Enterprises are moving more and more applications to the cloud. The use of cloud computing is growing, and by 2016 this growth will increase to become the bulk of new IT spend, according to Gartner, Inc. 2016 will be a defining year for cloud as private cloud begins to give way to hybrid cloud, and nearly half of large enterprises will have hybrid cloud deployments by the end of 2017.

While the benefits of the cloud may be clear for applications that can tolerate brief periods of downtime, for mission-critical applications, such as SQL Server, Oracle and SAP, companies need a strategy for high availability (HA) and disaster recovery (DR) protection. While traditional SAN-based clusters are not possible in these environments, SANless clusters can provide an easy, cost-efficient alternative.

According to Gartner, IT service failover automation provides end-to-end IT service startup, shutdown and failover operations for disaster recovery (DR) and continuous availability. It establishes ordering and dependency rules as well as IT service failover policies. The potential business impact of this emerging technology is high, reducing the amount of spare infrastructure that is needed to ensure DR and continuous availability, as well as helping ensure that recovery policies work when failures occur, thus improving business process uptime.

Separating the truths and myths of HA and DR in cloud deployments can dramatically reduce data center costs and risks. In this blog, I debunk the following five myths:

Myth #1 - Clouds are HA Environments

Public cloud deployments, particularly with leading cloud providers, are high availability environments where application downtime is negligible.

The Truth - Redundancy is not the same as HA. Some cloud solutions offer some measure of data protection through redundancy. However, applications such as SQL Server and file servers still need additional configuration for automating and managing high availability and disaster recovery.

Myth #2 - Protecting business critical applications in a cloud with a cluster is impossible without shared storage

You cannot provide HA for Windows applications in a cloud using Windows Server Failover Clustering (WSFC) to create a cluster because it requires a shared storage device, such a SAN. A SAN to support WSFC is not offered in public clouds, such as Amazon EC2 and Windows Azure.

The Truth - You can provide high availability protection for Windows applications in a cloud simply by adding SANless cluster software as an ingredient and configuring a WSFC environment. The SANless software synchronizes local storage in the cloud through real-time, block level replication, providing applications with immediate access to current data in the event of a failover.

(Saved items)
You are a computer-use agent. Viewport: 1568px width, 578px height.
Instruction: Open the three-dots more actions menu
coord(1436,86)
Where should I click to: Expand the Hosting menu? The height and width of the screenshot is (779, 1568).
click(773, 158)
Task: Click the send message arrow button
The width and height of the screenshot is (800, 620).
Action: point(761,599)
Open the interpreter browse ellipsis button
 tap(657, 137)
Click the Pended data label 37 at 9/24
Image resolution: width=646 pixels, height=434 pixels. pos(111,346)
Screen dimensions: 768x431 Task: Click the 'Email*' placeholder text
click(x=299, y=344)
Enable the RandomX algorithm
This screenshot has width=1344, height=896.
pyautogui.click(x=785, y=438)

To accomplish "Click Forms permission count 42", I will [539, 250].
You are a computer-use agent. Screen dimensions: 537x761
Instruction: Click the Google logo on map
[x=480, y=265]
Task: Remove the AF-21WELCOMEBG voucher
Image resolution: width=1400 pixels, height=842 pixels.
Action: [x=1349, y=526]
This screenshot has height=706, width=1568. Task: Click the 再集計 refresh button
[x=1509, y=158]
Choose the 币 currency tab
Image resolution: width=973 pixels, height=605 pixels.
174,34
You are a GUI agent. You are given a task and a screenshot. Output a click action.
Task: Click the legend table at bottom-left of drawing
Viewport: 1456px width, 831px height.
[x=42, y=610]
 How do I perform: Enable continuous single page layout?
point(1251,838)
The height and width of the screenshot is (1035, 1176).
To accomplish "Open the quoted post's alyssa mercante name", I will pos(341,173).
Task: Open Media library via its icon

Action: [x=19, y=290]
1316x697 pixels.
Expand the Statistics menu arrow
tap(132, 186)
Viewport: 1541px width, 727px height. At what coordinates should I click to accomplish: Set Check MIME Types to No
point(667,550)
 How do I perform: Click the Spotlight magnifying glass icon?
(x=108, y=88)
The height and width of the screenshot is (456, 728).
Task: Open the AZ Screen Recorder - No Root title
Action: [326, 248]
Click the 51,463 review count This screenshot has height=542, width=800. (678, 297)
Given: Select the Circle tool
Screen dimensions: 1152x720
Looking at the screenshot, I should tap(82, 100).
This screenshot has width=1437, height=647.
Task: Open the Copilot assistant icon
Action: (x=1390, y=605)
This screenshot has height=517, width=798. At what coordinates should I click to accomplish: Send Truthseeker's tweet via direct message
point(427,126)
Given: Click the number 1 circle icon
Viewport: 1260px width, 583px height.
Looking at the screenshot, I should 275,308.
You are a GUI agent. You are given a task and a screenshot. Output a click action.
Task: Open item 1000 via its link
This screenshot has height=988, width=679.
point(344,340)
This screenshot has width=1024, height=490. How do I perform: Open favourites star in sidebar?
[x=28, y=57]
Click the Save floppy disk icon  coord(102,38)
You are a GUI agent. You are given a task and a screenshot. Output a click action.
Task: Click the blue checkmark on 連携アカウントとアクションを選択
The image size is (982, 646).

§ **Exercises**
1. Copy the article on cloud high availability between "You cannot provide" and "of a failover.", inclusive, word for word.
2. Carry on writing the article on cloud high availability, picking up right after its last sentence.
This data has nothing to do with the article on cloud high availability.

§ **Answers provided**
1.
You cannot provide HA for Windows applications in a cloud using Windows Server Failover Clustering (WSFC) to create a cluster because it requires a shared storage device, such a SAN. A SAN to support WSFC is not offered in public clouds, such as Amazon EC2 and Windows Azure.

The Truth - You can provide high availability protection for Windows applications in a cloud simply by adding SANless cluster software as an ingredient and configuring a WSFC environment. The SANless software synchronizes local storage in the cloud through real-time, block level replication, providing applications with immediate access to current data in the event of a failover.

2.
Myth #3 ­ Remote replication isn’t needed for DR

Applications and data are protected from disaster in the cloud without additional configuration.

The Truth - Cloud providers experience downtime and regional disasters like any other large organization. While providing high availability within the cloud will protect data centers from normal hardware failures and other unexpected outages within an availability zone (Amazon) or fault domain (Azure), data centers still need to protect against regional disasters. The easiest solution is to configure a multisite (geographically separated) cluster within a cloud and extend it by adding an additional node(s) in an alternate datacenter or different geographic region.

Myth #4 - Using the cloud is “all or nothing”

The Truth - Companies can use the on-premise datacenter as its primary datacenter and cloud as the hot standby DR site. DR configurations can be assembled from a single on-premise server that includes a remote cluster member hosted in the cloud. Or, the on-premise configuration could be a traditional SAN based cluster that includes a remote cluster member hosted in a cloud. Both approaches are very cost effective alternatives to building out a separate DR site, or renting rack space in a business continuity facility.

Myth #5 - HA in a cloud has to be costly and complicated

The Truth - A cluster for high availability in a cloud can be easily created using SANless clustering software with an intuitive configuration interface that lets users create a standard WSFC in a cloud without specialized skills. SANless clustering software also eliminates the need to buy costly enterprise edition versions of Windows applications to get high availability and added disaster protection or as described in Myth 4, to eliminate the need to build out a remote recovery site.

Jerry Melnick is COO of SIOS Technology.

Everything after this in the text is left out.